[Work to be completed]: Rewrite the entries from the line containing "This screenshot has width=717, height=408." through the end of the entries, inclusive, changing "Home" to "Insert" and keeping everything else the same. Leave the pictures out of your answer.

[Provided entries]:
=-=-=-=-=

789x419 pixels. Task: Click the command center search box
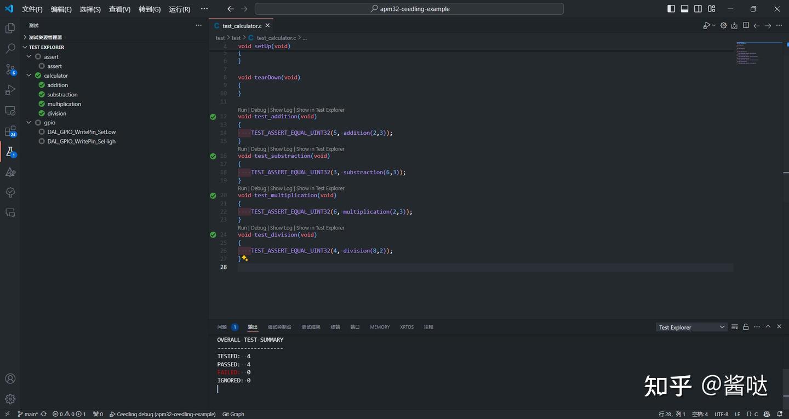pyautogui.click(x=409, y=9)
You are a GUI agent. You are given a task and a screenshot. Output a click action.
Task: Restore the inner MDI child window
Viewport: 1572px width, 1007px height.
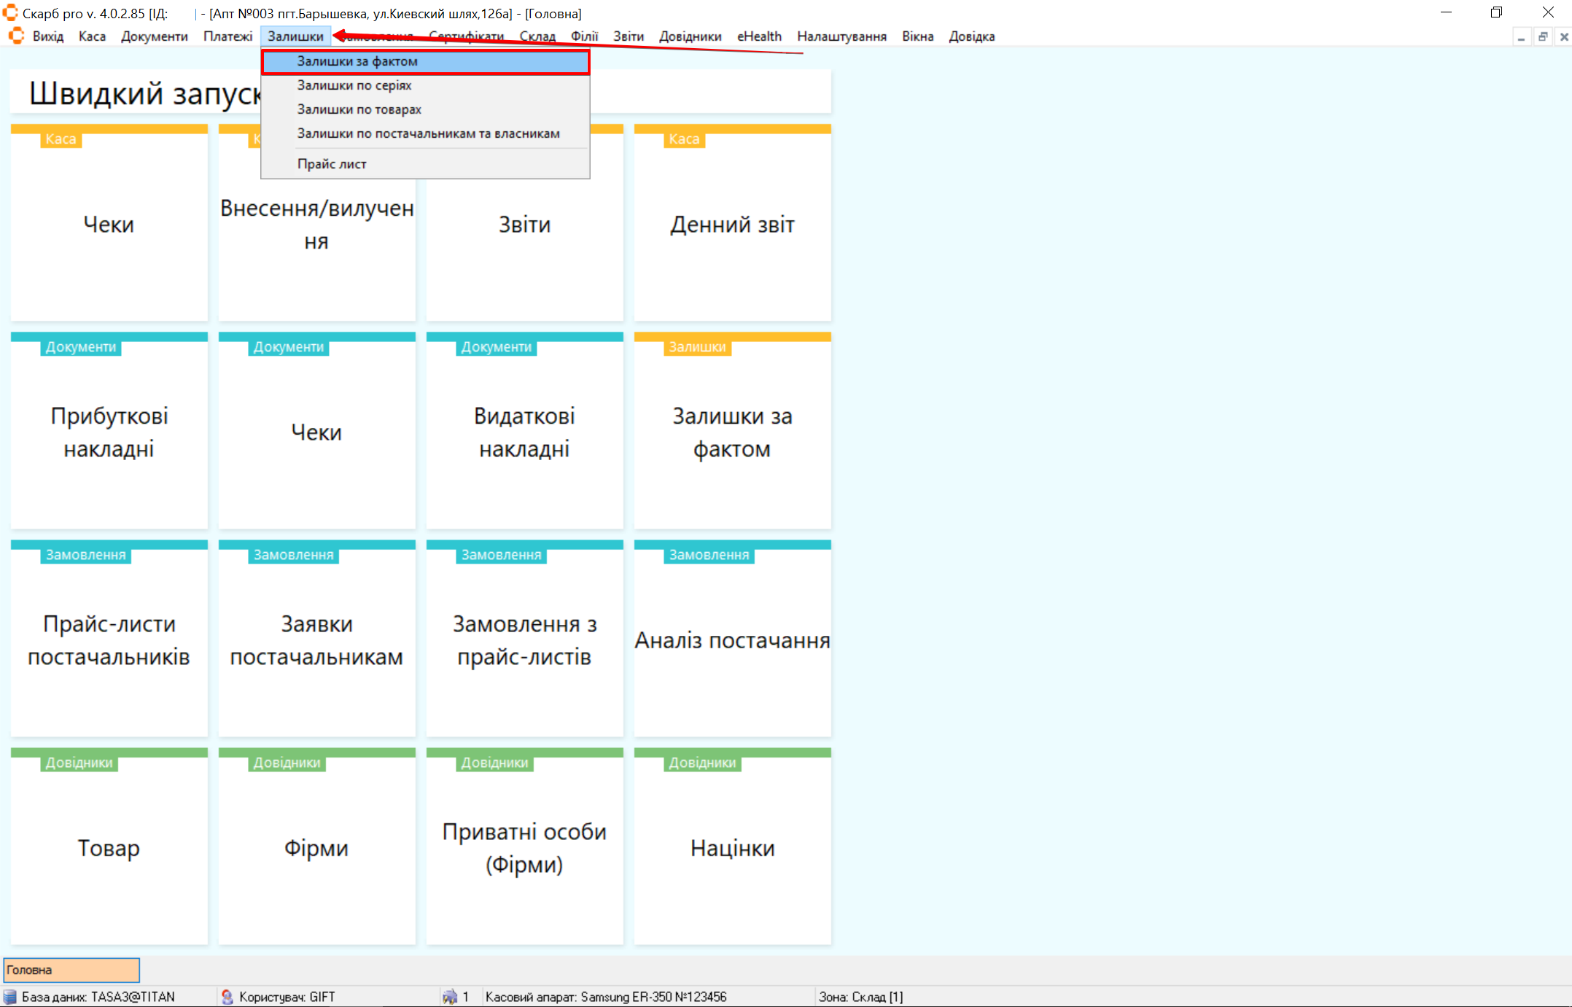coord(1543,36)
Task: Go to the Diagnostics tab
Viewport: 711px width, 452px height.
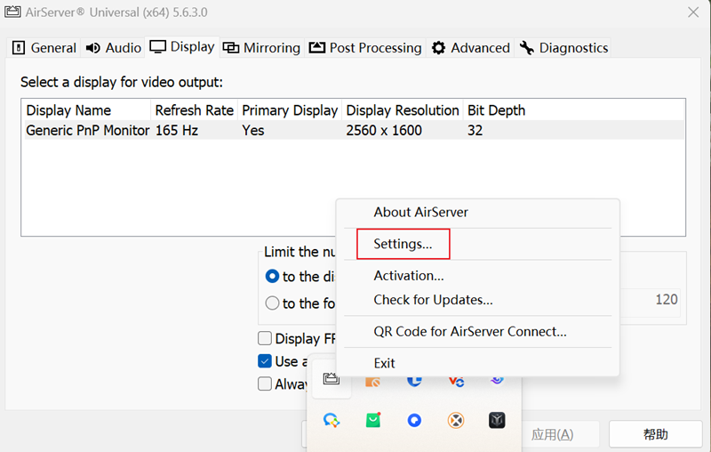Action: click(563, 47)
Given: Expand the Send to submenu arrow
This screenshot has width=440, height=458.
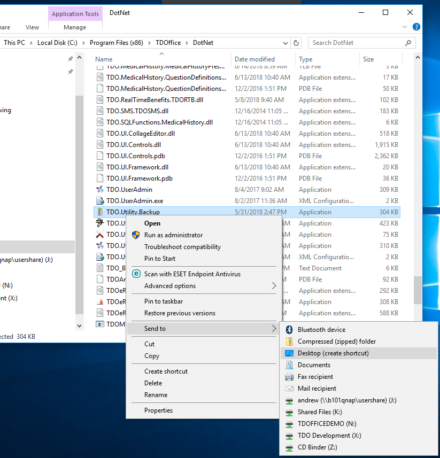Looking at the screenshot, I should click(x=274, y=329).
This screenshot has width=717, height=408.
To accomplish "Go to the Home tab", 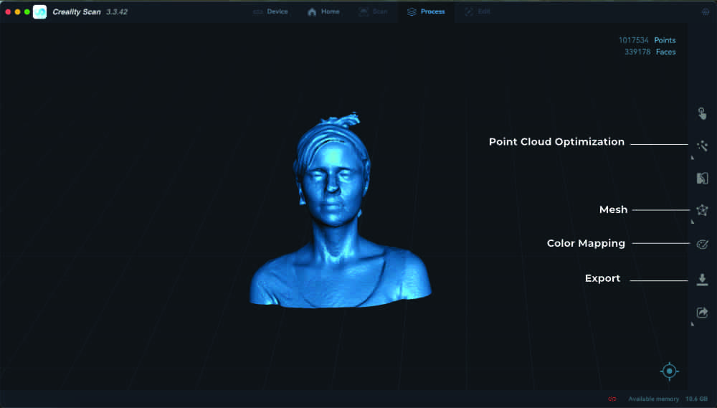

=-=-=-=-=

[Answer to this problem]:
This screenshot has width=717, height=408.
To accomplish "Go to the Insert tab", 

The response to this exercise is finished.